-- Problem --
The output should match, line for line, the records from the line containing "Expand the metrics view" through the line containing "Task: Open the 提问 tab", with every picture left out.

====== Exercise material

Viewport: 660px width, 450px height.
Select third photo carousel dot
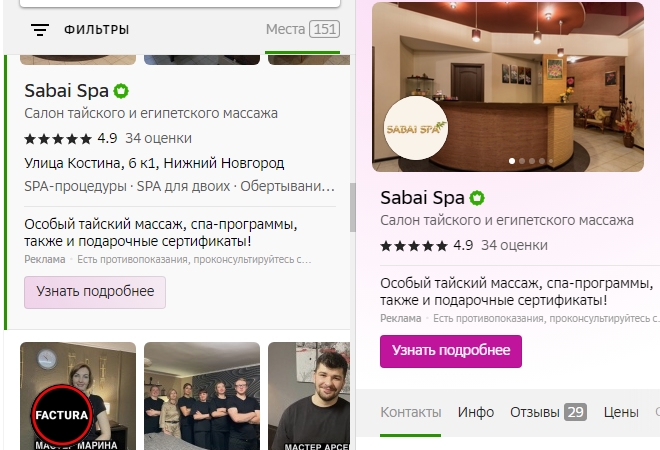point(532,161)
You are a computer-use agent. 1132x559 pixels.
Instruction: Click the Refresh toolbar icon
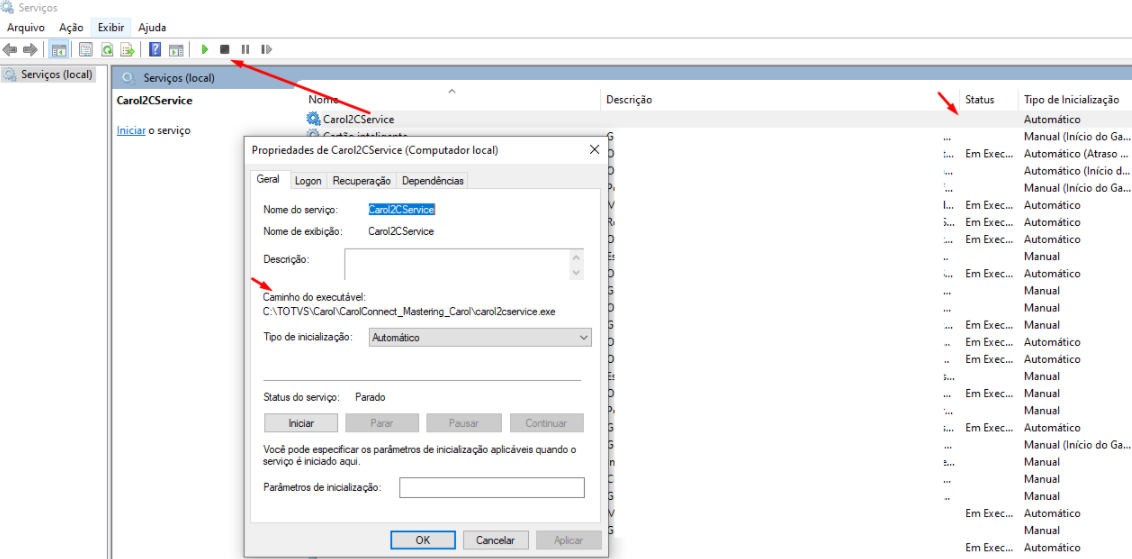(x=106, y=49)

============
====== Exercise material

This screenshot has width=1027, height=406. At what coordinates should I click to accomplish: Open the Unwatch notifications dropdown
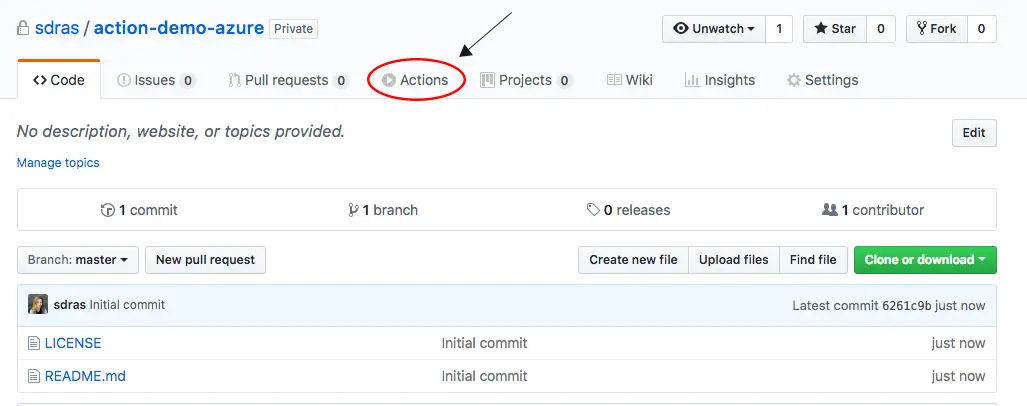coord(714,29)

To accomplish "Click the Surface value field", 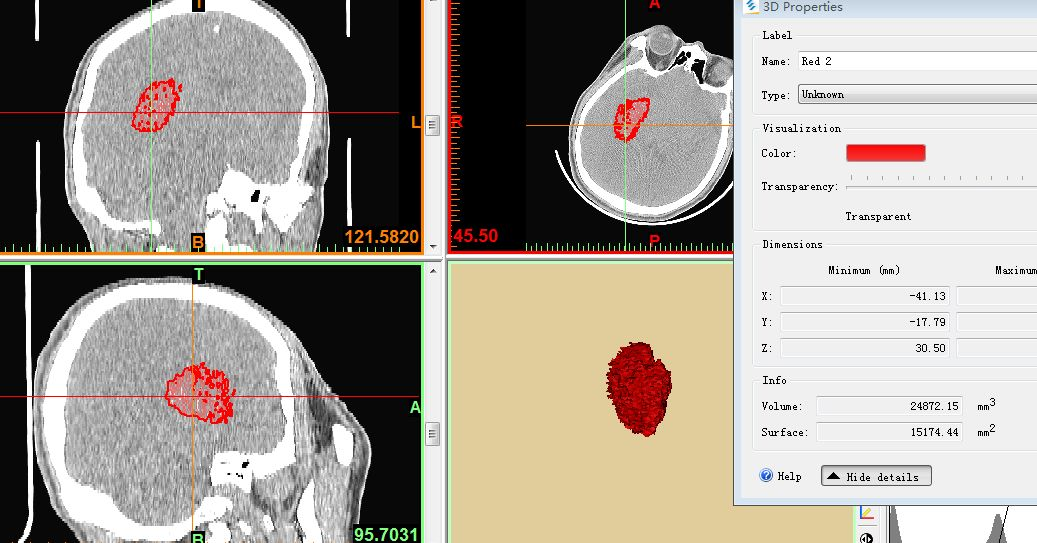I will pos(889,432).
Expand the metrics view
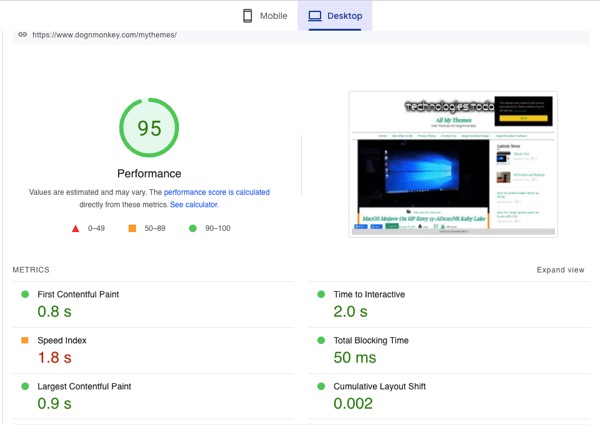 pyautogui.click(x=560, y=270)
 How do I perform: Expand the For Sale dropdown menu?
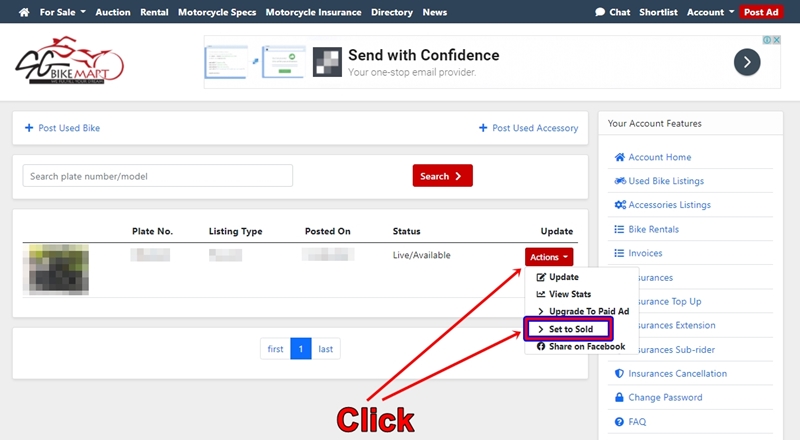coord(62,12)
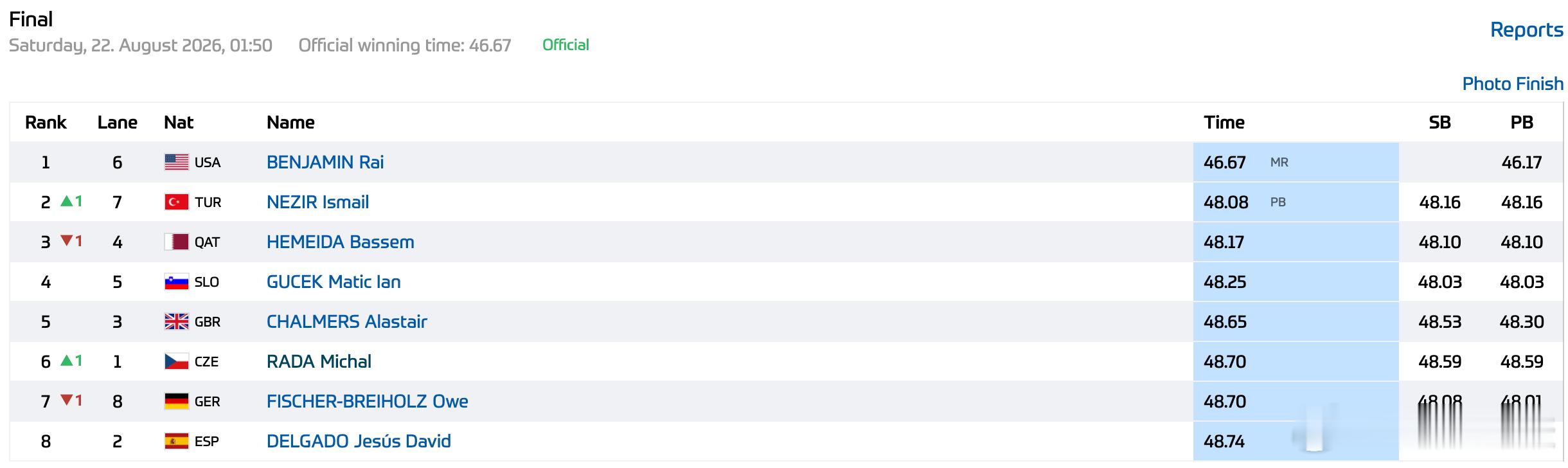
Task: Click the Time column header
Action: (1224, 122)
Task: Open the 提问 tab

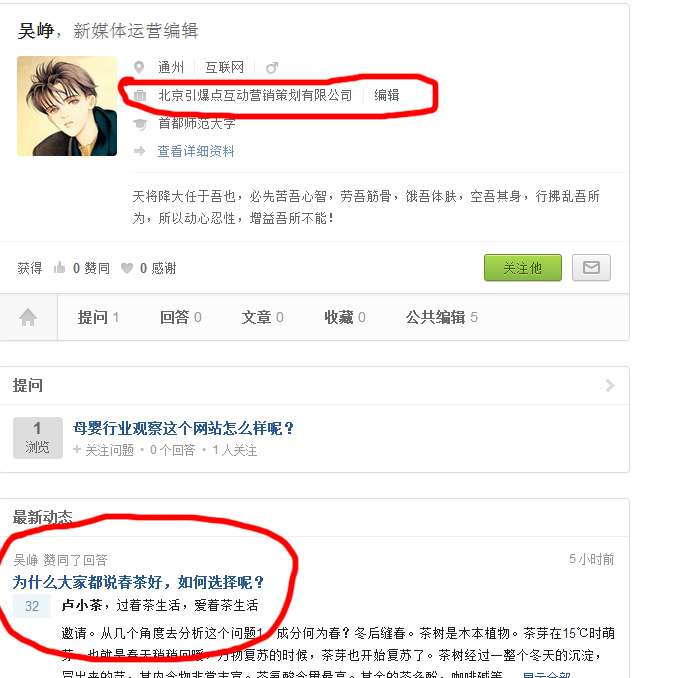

============

-- Response box --
Expand the metrics view
 pyautogui.click(x=560, y=270)
 How do I perform: Expand the For Sale dropdown menu?
coord(62,12)
Task: Click the Time column header
Action: (1224, 122)
Task: Open the 提问 tab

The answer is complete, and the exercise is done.